### [SUPPLIED RECORDS]

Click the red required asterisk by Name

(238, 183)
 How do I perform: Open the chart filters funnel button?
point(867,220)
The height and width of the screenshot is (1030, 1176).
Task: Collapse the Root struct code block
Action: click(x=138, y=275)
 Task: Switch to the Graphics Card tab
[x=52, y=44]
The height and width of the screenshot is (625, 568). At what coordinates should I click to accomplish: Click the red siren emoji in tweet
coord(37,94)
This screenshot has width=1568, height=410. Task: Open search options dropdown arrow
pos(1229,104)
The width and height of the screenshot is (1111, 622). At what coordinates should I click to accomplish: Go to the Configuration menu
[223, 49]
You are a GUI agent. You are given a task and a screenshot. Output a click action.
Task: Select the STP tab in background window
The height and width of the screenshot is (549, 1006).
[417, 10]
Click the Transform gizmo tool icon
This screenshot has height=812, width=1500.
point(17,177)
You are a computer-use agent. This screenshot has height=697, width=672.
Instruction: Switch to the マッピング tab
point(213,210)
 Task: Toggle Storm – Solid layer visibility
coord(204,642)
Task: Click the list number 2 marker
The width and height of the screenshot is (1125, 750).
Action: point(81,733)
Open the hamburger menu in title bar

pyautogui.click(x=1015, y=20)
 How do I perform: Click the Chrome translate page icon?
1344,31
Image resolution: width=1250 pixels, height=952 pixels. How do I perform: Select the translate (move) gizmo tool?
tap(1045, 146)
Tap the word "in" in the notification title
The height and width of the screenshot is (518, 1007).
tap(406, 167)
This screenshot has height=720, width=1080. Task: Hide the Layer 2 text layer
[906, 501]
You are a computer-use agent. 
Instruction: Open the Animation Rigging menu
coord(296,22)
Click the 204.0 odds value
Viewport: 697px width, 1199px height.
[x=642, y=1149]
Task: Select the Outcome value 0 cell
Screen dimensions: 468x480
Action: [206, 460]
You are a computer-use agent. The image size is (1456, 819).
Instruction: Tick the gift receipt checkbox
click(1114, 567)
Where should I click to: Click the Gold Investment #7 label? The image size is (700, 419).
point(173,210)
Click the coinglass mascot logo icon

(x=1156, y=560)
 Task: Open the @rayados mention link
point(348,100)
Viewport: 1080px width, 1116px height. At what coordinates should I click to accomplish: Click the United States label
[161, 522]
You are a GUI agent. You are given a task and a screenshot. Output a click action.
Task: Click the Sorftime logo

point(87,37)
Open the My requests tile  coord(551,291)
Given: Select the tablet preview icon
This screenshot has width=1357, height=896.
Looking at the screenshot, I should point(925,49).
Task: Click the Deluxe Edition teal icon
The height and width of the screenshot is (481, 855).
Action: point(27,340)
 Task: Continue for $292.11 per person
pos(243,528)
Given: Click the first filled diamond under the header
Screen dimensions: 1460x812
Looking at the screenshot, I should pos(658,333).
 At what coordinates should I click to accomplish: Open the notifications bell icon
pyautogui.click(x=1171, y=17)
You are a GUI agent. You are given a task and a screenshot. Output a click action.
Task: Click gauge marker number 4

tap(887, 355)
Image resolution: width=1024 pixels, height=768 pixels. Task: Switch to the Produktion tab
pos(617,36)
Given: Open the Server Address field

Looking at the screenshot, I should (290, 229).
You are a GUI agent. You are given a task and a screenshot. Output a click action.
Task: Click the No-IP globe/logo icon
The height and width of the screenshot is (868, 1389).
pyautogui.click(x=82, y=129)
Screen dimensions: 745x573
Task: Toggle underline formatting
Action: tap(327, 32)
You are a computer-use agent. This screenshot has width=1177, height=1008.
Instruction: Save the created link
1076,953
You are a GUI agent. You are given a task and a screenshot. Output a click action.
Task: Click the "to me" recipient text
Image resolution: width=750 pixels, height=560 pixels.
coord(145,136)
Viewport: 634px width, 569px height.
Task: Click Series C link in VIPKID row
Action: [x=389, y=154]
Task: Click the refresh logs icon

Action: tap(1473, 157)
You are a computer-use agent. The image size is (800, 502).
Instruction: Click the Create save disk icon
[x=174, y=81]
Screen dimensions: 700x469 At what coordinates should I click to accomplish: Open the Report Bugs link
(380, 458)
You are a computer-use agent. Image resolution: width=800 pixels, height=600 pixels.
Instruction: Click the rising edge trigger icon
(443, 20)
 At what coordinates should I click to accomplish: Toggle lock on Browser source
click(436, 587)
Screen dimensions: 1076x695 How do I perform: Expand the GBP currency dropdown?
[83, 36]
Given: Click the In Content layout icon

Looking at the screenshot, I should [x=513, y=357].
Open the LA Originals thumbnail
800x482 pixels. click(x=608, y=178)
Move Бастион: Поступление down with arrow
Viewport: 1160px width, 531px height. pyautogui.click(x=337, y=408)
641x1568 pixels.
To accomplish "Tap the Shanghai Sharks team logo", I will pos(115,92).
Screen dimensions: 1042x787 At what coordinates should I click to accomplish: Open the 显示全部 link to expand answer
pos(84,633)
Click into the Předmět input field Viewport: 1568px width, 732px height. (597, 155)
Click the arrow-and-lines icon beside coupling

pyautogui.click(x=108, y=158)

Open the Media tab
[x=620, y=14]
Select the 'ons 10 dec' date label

### [DIRECTIONS FOR THIS TASK]
Every entry, from the first line to the last, should be retyped exactly.

### [TASK OUTPUT]
Click the red required asterisk by Name

(238, 183)
 How do I perform: Open the chart filters funnel button?
point(867,220)
The height and width of the screenshot is (1030, 1176).
Task: Collapse the Root struct code block
Action: click(x=138, y=275)
 Task: Switch to the Graphics Card tab
[x=52, y=44]
The height and width of the screenshot is (625, 568). At what coordinates should I click to accomplish: Click the red siren emoji in tweet
coord(37,94)
This screenshot has width=1568, height=410. Task: Open search options dropdown arrow
pos(1229,104)
The width and height of the screenshot is (1111, 622). At what coordinates should I click to accomplish: Go to the Configuration menu
[223, 49]
You are a GUI agent. You are given a task and a screenshot. Output a click action.
Task: Select the STP tab in background window
The height and width of the screenshot is (549, 1006).
[417, 10]
Click the Transform gizmo tool icon
This screenshot has height=812, width=1500.
point(17,177)
You are a computer-use agent. This screenshot has height=697, width=672.
Instruction: Switch to the マッピング tab
point(213,210)
 Task: Toggle Storm – Solid layer visibility
coord(204,642)
Task: Click the list number 2 marker
The width and height of the screenshot is (1125, 750).
Action: point(81,733)
Open the hamburger menu in title bar

pyautogui.click(x=1015, y=20)
 How do I perform: Click the Chrome translate page icon?
1344,31
Image resolution: width=1250 pixels, height=952 pixels. How do I perform: Select the translate (move) gizmo tool?
tap(1045, 146)
Tap the word "in" in the notification title
The height and width of the screenshot is (518, 1007).
tap(406, 167)
This screenshot has height=720, width=1080. Task: Hide the Layer 2 text layer
[906, 501]
You are a computer-use agent. 
Instruction: Open the Animation Rigging menu
coord(296,22)
Click the 204.0 odds value
Viewport: 697px width, 1199px height.
[x=642, y=1149]
Task: Select the Outcome value 0 cell
Screen dimensions: 468x480
Action: [206, 460]
You are a computer-use agent. The image size is (1456, 819).
Instruction: Tick the gift receipt checkbox
click(1114, 567)
Where should I click to: Click the Gold Investment #7 label? The image size is (700, 419).
point(173,210)
Click the coinglass mascot logo icon

(x=1156, y=560)
 Task: Open the @rayados mention link
point(348,100)
Viewport: 1080px width, 1116px height. At what coordinates should I click to accomplish: Click the United States label
[161, 522]
You are a GUI agent. You are given a task and a screenshot. Output a click action.
Task: Click the Sorftime logo

point(87,37)
Open the My requests tile  coord(551,291)
Given: Select the tablet preview icon
This screenshot has width=1357, height=896.
Looking at the screenshot, I should point(925,49).
Task: Click the Deluxe Edition teal icon
The height and width of the screenshot is (481, 855).
Action: point(27,340)
 Task: Continue for $292.11 per person
pos(243,528)
Given: Click the first filled diamond under the header
Screen dimensions: 1460x812
Looking at the screenshot, I should pos(658,333).
 At what coordinates should I click to accomplish: Open the notifications bell icon
pyautogui.click(x=1171, y=17)
You are a GUI agent. You are given a task and a screenshot. Output a click action.
Task: Click gauge marker number 4

tap(887, 355)
Image resolution: width=1024 pixels, height=768 pixels. Task: Switch to the Produktion tab
pos(617,36)
Given: Open the Server Address field

Looking at the screenshot, I should (290, 229).
You are a GUI agent. You are given a task and a screenshot. Output a click action.
Task: Click the No-IP globe/logo icon
The height and width of the screenshot is (868, 1389).
pyautogui.click(x=82, y=129)
Screen dimensions: 745x573
Task: Toggle underline formatting
Action: tap(327, 32)
You are a computer-use agent. This screenshot has width=1177, height=1008.
Instruction: Save the created link
1076,953
You are a GUI agent. You are given a task and a screenshot. Output a click action.
Task: Click the "to me" recipient text
Image resolution: width=750 pixels, height=560 pixels.
coord(145,136)
Viewport: 634px width, 569px height.
Task: Click Series C link in VIPKID row
Action: [x=389, y=154]
Task: Click the refresh logs icon

Action: tap(1473, 157)
You are a computer-use agent. The image size is (800, 502).
Instruction: Click the Create save disk icon
[x=174, y=81]
Screen dimensions: 700x469 At what coordinates should I click to accomplish: Open the Report Bugs link
(380, 458)
You are a computer-use agent. Image resolution: width=800 pixels, height=600 pixels.
Instruction: Click the rising edge trigger icon
(443, 20)
 At what coordinates should I click to accomplish: Toggle lock on Browser source
click(436, 587)
Screen dimensions: 1076x695 How do I perform: Expand the GBP currency dropdown?
[83, 36]
Given: Click the In Content layout icon

Looking at the screenshot, I should [x=513, y=357].
Open the LA Originals thumbnail
800x482 pixels. click(x=608, y=178)
Move Бастион: Поступление down with arrow
Viewport: 1160px width, 531px height. pyautogui.click(x=337, y=408)
641x1568 pixels.
To accomplish "Tap the Shanghai Sharks team logo", I will pos(115,92).
Screen dimensions: 1042x787 At what coordinates should I click to accomplish: Open the 显示全部 link to expand answer
pos(84,633)
Click into the Předmět input field Viewport: 1568px width, 732px height. (597, 155)
Click the arrow-and-lines icon beside coupling

pyautogui.click(x=108, y=158)

Open the Media tab
[x=620, y=14]
Select the 'ons 10 dec' date label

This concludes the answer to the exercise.